Eight different types of antiphospholipid antibodies were measured, and data on cardiovascular events over the next 8 years was recorded.

Results showed that 14.5% of the cohort tested positive for one of these antiphospholipid antibodies at the start of the study, with approximately one-third of those detected at a moderate or high titer.

The researchers also found that the IgA isotypes of two antiphospholipid antibodies – anticardiolipin and anti-beta-2 glycoprotein – were associated with future atherosclerotic cardiovascular events.

After adjustment for other known risk factors, individuals testing positive for the IgA isotype of anticardiolipin had an almost five times increased risk (hazard ratio, 4.92) of the primary endpoint (myocardial infarction, stroke, coronary revascularization, or cardiovascular death); while those testing positive for anti–beta2-glycoprotein had an almost three times increased risk (HR, 2.91).

Furthermore, there was what appeared to be a dose effect.
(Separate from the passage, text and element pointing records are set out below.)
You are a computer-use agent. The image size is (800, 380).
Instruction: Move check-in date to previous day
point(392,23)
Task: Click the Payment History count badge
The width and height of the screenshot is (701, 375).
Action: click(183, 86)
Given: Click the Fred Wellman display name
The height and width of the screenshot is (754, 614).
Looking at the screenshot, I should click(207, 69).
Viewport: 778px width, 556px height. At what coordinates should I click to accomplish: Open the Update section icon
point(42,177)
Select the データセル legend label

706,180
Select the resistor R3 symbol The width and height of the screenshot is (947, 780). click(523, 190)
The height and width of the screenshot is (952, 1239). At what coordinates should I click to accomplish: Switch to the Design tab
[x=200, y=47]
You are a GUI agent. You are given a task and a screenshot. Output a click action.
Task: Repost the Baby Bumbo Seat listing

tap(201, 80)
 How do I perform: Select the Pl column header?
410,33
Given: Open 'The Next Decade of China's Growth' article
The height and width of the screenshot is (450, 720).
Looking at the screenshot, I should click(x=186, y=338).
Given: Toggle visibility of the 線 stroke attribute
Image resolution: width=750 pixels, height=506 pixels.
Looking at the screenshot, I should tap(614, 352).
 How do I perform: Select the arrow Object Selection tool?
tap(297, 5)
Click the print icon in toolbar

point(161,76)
People with the highest levels of these antibodies also had the highest risk for cardiovascular events, with up to an almost 10-fold increased risk with the higher level of anticardiolipin.

Dr. Knight said that more research into the IgA isotypes of these antiphospholipid antibodies is needed.

“Most of the mechanistic work in the antiphospholipid syndrome field has focused on IgG antiphospholipid antibodies. While we commonly find these IgA antibodies in patients with APS, the extent to which they contribute to disease has not been firmly established,” he said. “The fact that IgA was the primary hit in our unbiased screen suggests that there is more to the story and we need to better understand the implications of having these antibodies in circulation, and what specific problems they may be causing.”

Noting that antiphospholipid antibodies can form transiently after certain situations, such as infections, Dr. Knight said that further studies were needed with repeat blood testing to detect the chronic presence of the antibodies.

He added that information of venous thromboses was not available in this study and “perhaps some of the other antibodies might have stood out if we were able to analyze for different outcomes.”

This study was supported by a Pfizer Aspire Award. Dr. Knight reported receiving research funding and consulting fees from Jazz Pharmaceuticals outside the submitted work.